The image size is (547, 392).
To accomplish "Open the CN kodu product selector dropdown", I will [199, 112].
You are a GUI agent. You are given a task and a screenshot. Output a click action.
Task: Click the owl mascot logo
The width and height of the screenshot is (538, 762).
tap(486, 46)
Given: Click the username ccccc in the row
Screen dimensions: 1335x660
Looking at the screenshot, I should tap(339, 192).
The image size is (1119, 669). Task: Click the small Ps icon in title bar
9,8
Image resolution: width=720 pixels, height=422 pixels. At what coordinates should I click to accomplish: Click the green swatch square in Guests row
...
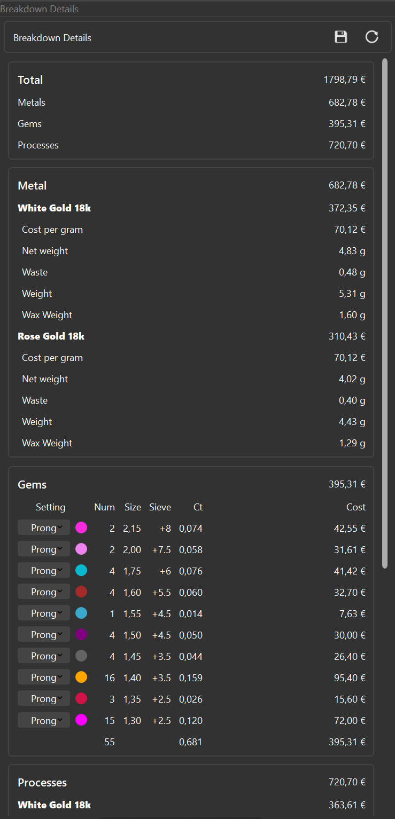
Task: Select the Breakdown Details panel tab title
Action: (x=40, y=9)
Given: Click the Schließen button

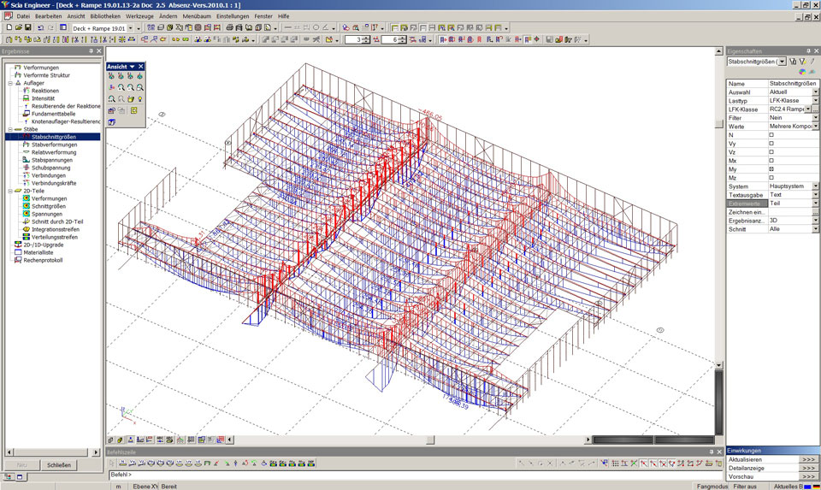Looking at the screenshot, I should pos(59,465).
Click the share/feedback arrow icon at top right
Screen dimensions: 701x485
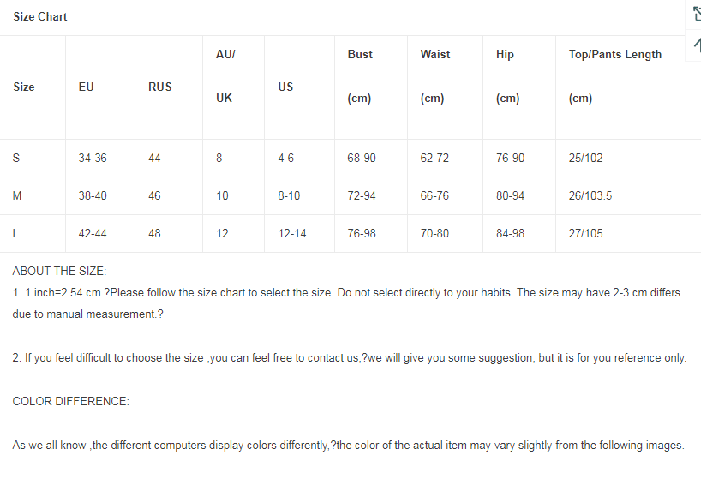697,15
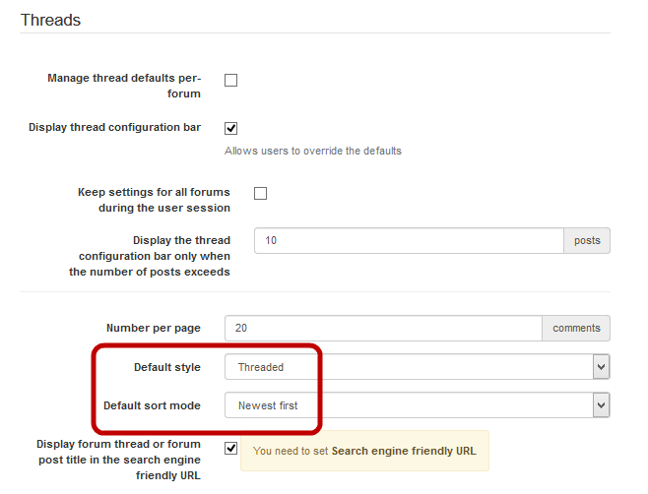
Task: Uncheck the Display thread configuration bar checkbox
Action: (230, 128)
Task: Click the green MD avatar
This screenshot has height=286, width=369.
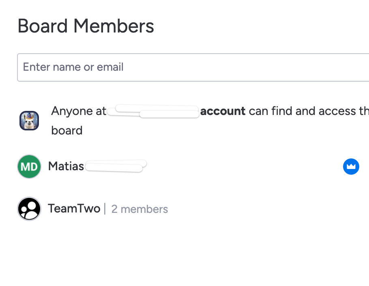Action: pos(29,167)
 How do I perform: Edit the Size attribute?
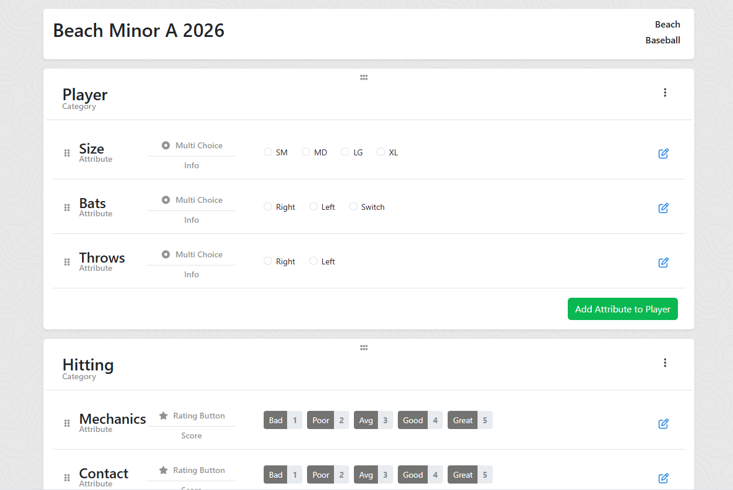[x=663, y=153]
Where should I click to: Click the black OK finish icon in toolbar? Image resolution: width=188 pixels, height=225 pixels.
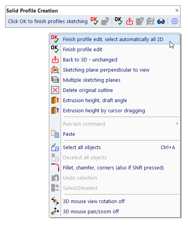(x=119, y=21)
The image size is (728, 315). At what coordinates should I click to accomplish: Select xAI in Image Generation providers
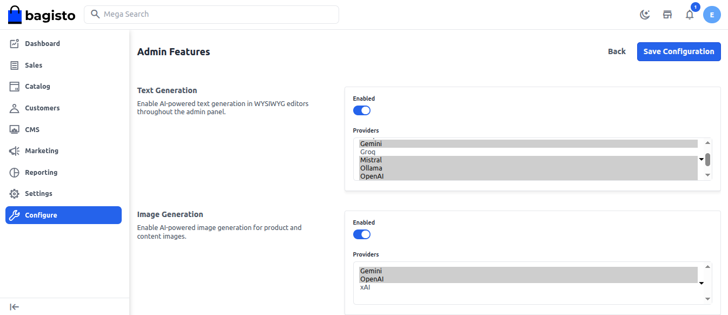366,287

*Description of the task*:
For this exercise, please output exactly the lines above starting at the line with "The image size is (547, 392)." and ending at the line with "Image resolution: width=720", ends included.

*Expected output*:
The image size is (547, 392).
To accomplish "Open the CN kodu product selector dropdown", I will [199, 112].
You are a GUI agent. You are given a task and a screenshot. Output a click action.
Task: Click the owl mascot logo
The width and height of the screenshot is (538, 762).
tap(486, 46)
Given: Click the username ccccc in the row
Screen dimensions: 1335x660
Looking at the screenshot, I should tap(339, 192).
The image size is (1119, 669). Task: Click the small Ps icon in title bar
9,8
Image resolution: width=720 pixels, height=422 pixels. At what coordinates should I click to accomplish: Click the green swatch square in Guests row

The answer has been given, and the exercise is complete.